Daniel stuffed rags into cracks beneath the bakery door.

This struggle is recorded with a singular lack of bitterness. Small but soul-stirring achievements, moments of happiness and domestic warmth, an eager involvement with the sheer dailiness of existence—these set the dominant key of the novel. A black militant might well be infuriated by it. And indeed Let the Lion Eat Straw too often slides into sentimentality, becoming rhapsodic and falsely naïve. The concern with African history and the bestowal of African names—not only on Abeba (born, presumably, in the late 1920s) but also on a number of her children—seems anachronistic. Perhaps too many undertones, too many ambiguities have been sacrificed for the sake of the bright primary colors that the author prefers.

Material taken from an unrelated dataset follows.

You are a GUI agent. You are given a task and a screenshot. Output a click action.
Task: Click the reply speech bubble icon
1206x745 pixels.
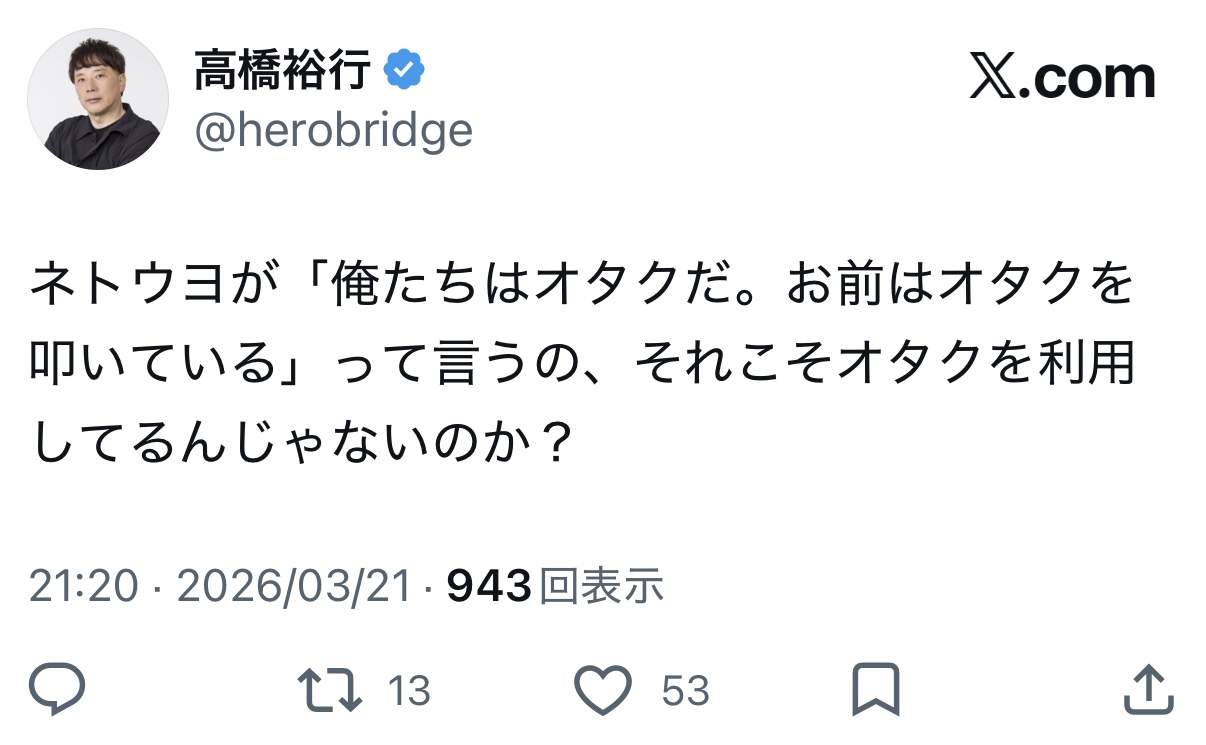(x=57, y=689)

But, weaknesses and excesses apart, I think that Ellease Southerland’s decision to work with a restricted palette (so to speak) was correct. The complexities, psychological and sociological, are not so much ignored as filtered out. What remains—the celebration of a difficult life well lived—becomes moving in the very simplicity of its contours, in the immediacy with which the reader’s senses are involved in the broken rhythms and in the exceptional concreteness of the images. I will conclude with this brief episode from Daniel’s courtship of Abeba:

“I stopped by, hoped you would go over this solo for me?” He carried his music rolled tight.

“Sure.”

She sat.

He stood near. Unbuttoned his shirt cuffs. Folded back neatly to the elbow. Opened top button. His face and neck smooth black against blue shirt.

“I’m a little fellow,” he said, “but got a big neck. Make those high notes and button pop straight off.” He looked at her. “Whenever you’re ready.”

She nodded.

He sang.

Many brave souls are asleep in the deep.